= WHAT TO DO =
Only the pictures are to be omitted; everything else in the listing must be reproduced exactly.

= LISTED RECORDS =
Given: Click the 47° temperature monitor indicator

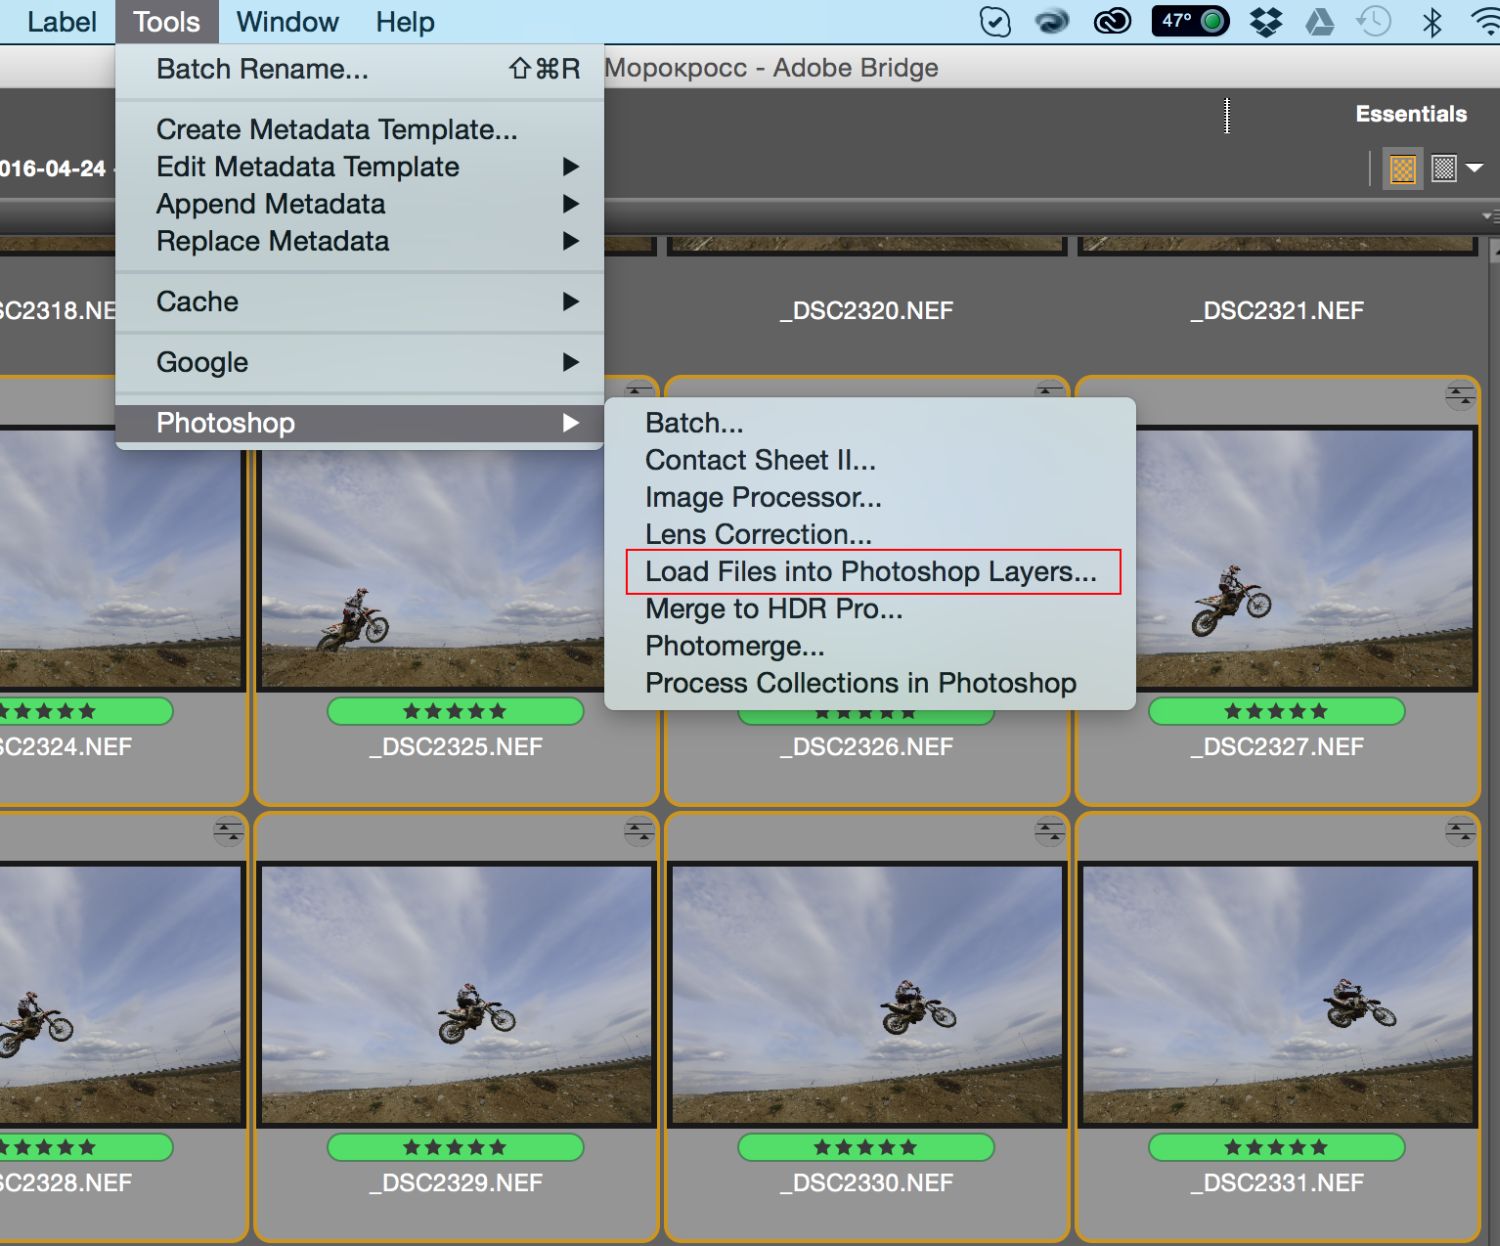Looking at the screenshot, I should (1190, 21).
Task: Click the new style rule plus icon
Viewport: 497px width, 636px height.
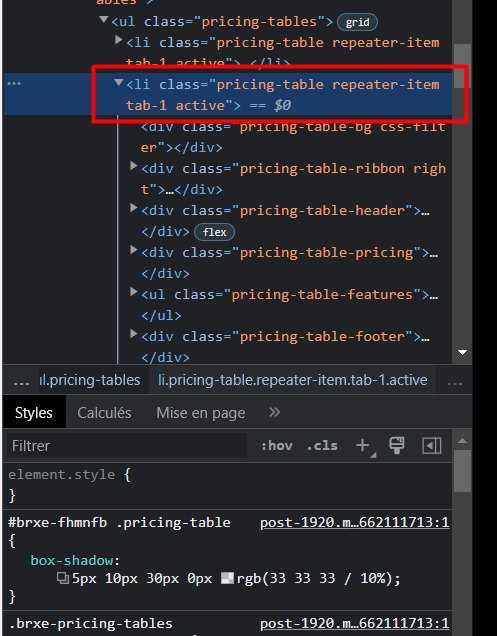Action: click(362, 445)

= RESULT OF THE EXERCISE =
Given: Click the 47° temperature monitor indicator

Looking at the screenshot, I should (1190, 21).
Task: Click the new style rule plus icon
Viewport: 497px width, 636px height.
Action: click(362, 445)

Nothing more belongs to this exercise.